What did Aussies cut back on in 2018/19?
• More Aussies cut the habit – real spending on cigarettes and tobacco fell by 5 per cent. But with prices up 12.4 per cent, total outlays rose 7.4 per cent.
• Aussies bought fewer cars (spending down 3.7 per cent). And, as noted above, Aussies instead travelled more on buses, trains and ferries.
• Consumers cut spending on newspapers, books and stationery by 2 per cent.
• Interestingly, with the slowdown on home purchases, spending on household appliances like refrigerators fell by 1.4 per cent. And consumers trimmed demand for electricity & gas, and, as a result, outlaid 0.7 per cent less on utilities than a year earlier.
Prices versus income
• Over the past five years, the price or cost of consumer goods and services has risen by 1.5 per cent a year (1.7 per cent in 2018/19). Gross household income has averaged growth of 3.3 per cent over the past five years with disposable income (gross income less taxes) rising on average by 3.2 per cent a year.

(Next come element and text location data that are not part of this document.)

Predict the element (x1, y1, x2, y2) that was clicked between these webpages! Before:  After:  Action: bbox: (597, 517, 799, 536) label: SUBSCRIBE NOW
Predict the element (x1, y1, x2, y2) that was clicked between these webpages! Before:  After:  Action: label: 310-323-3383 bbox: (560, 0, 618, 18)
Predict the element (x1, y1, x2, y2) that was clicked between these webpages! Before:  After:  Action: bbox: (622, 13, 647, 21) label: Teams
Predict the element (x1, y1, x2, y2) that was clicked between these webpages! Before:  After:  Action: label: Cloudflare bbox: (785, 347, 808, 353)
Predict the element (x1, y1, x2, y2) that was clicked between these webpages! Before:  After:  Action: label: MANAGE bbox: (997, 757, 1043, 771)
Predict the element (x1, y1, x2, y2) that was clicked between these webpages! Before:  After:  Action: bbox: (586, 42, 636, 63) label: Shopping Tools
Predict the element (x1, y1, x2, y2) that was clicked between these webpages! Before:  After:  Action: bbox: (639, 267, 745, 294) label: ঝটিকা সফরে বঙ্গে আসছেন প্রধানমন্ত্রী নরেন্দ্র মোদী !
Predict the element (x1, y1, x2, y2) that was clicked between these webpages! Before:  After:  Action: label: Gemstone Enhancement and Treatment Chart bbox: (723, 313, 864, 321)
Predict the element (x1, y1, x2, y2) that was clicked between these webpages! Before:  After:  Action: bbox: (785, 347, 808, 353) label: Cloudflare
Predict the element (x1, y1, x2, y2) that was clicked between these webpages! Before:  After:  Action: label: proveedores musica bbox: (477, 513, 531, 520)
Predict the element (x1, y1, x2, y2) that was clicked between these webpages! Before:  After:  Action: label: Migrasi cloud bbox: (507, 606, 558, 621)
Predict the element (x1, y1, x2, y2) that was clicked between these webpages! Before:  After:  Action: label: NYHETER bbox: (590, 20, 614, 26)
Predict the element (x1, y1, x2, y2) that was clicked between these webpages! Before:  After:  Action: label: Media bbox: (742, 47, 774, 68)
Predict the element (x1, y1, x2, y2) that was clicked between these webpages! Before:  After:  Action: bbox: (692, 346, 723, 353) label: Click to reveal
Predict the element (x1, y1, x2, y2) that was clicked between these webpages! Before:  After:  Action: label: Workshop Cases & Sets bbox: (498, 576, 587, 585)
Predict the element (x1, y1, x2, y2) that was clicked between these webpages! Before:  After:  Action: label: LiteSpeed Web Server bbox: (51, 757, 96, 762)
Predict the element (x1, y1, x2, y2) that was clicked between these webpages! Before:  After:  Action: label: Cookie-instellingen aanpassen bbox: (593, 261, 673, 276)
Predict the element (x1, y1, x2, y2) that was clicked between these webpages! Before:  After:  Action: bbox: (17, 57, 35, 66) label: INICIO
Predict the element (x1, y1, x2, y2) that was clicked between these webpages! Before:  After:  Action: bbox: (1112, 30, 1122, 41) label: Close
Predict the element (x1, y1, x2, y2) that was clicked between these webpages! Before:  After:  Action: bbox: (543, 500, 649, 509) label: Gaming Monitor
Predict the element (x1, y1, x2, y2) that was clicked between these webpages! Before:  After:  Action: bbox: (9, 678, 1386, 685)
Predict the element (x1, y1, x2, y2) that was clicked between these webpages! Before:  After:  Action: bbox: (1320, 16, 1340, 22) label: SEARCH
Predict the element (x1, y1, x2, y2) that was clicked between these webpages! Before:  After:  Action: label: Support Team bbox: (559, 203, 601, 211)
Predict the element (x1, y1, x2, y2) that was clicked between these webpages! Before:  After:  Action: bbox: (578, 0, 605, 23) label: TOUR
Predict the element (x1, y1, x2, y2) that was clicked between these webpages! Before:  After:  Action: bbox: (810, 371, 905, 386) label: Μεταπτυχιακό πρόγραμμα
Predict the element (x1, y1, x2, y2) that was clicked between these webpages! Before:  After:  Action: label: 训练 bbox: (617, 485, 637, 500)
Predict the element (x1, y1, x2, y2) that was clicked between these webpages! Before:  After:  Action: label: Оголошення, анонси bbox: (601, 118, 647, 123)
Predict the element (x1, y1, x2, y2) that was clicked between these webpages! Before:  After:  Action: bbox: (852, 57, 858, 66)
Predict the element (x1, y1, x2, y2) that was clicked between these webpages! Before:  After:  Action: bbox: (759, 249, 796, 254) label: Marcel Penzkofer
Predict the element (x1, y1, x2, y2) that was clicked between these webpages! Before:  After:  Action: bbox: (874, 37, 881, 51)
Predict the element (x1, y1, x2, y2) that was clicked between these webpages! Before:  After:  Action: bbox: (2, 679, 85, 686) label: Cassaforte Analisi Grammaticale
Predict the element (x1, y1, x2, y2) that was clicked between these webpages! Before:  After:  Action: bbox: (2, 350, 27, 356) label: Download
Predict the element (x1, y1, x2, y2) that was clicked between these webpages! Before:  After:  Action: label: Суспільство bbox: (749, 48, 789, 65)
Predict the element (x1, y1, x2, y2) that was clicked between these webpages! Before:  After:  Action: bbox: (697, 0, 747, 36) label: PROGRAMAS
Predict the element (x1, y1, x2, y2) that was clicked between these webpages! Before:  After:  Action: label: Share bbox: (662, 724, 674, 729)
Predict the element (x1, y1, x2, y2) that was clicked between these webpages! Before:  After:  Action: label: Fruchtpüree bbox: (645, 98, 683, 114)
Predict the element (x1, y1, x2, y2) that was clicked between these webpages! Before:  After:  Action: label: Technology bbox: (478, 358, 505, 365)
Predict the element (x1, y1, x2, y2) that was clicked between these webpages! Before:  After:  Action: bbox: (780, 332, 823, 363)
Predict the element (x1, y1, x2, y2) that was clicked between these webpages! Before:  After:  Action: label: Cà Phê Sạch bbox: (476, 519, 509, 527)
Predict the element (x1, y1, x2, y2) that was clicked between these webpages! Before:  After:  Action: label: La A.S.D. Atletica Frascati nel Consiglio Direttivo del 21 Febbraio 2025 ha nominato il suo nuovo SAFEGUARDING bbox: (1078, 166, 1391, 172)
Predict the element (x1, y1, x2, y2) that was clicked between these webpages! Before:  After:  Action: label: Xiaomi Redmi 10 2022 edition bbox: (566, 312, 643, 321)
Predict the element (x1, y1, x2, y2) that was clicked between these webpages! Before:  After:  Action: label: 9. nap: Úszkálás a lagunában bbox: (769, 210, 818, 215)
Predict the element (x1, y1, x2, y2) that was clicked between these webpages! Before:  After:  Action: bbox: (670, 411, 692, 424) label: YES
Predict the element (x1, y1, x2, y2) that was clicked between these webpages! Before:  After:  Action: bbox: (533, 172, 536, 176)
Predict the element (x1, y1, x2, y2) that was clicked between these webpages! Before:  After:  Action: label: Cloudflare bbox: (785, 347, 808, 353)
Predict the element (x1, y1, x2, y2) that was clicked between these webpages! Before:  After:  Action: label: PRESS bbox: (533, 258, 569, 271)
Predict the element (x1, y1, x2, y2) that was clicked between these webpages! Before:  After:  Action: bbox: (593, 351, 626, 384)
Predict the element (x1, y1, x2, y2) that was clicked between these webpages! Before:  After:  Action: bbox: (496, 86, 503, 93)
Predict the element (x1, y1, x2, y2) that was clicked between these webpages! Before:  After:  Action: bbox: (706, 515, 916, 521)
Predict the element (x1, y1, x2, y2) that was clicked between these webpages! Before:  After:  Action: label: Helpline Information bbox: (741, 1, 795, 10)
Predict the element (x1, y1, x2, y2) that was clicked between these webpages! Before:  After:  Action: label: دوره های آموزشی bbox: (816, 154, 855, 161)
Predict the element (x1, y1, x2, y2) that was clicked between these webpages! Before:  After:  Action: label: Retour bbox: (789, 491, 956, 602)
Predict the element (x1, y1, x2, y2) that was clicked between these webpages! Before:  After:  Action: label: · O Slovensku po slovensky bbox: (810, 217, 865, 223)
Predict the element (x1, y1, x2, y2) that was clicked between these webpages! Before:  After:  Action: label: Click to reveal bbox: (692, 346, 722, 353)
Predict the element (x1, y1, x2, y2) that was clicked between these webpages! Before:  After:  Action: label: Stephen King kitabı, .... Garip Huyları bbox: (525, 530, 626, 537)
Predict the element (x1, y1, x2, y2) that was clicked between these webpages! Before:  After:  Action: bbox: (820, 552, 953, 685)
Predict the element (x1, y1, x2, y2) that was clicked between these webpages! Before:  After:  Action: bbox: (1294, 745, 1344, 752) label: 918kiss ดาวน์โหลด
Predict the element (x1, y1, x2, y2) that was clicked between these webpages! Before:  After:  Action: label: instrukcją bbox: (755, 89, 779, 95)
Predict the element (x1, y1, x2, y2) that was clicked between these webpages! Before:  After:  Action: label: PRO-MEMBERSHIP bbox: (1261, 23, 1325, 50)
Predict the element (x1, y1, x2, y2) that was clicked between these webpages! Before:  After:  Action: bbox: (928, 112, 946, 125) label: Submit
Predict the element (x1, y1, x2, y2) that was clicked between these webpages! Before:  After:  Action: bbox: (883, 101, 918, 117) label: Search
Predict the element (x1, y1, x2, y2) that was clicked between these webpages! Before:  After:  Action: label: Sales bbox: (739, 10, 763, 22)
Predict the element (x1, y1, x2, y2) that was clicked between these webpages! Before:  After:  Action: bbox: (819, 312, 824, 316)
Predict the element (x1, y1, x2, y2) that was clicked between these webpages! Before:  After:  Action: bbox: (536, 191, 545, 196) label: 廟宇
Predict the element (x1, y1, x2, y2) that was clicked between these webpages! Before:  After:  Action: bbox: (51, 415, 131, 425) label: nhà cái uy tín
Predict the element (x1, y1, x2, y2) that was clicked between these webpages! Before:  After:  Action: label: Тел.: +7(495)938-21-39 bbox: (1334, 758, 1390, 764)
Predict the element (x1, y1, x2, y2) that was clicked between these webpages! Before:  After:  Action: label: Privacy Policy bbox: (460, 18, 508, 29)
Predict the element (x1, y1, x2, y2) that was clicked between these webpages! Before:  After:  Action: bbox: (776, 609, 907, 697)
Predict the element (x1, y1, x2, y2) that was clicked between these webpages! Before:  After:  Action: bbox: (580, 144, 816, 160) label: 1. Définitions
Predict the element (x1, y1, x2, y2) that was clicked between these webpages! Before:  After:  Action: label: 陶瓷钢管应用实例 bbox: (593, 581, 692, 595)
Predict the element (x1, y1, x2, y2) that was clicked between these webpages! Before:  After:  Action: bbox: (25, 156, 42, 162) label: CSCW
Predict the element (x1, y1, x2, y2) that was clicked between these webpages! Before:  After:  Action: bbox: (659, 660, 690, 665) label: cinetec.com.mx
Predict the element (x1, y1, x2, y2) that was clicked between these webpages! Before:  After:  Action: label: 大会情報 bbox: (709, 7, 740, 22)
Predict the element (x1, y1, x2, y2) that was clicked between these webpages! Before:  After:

• So affordability continues to improve. It is not the cost of goods and services that is holding back consumer spending. But differences in prices or costs across purchases have an impact. There have been rising costs of the goods and services that most people don’t enjoying spending more on. For instance the cost of transport services like buses and trains rose by 4.3 per cent in 2018/19 with education up 3.1 per cent and insurance up 2.4 per cent.
• The good news for consumers is that prices of communication goods like mobile phones fell over 2018/19 with clothing a touch cheaper together with the cost of recreation goods.
What are the implications for investors?
• Aussie consumers continue to spend cautiously. Wages are growing at a slower pace than in the past and consumers are adjusting to the new realities.
• But there are a lot of positives. The job market is strong, incomes are still outpacing prices and competition is serving to keep down prices. Courtesy of travel and the internet, consumers can buy goods whenever they want and wherever they are.
• Retailers need to adjust to the new realities. Those that do adjust and meet consumer needs and preferences will continue to do well. It is important that retailers don’t over-react by cutting expenses too far (particularly wages and employment) rather than seeking to grow revenues – that is, seeking to maintain or increase market share.
• Consumer spending is truly global in 2019, meaning that sellers of consumer goods and services need to stand out from the local and overseas rivals.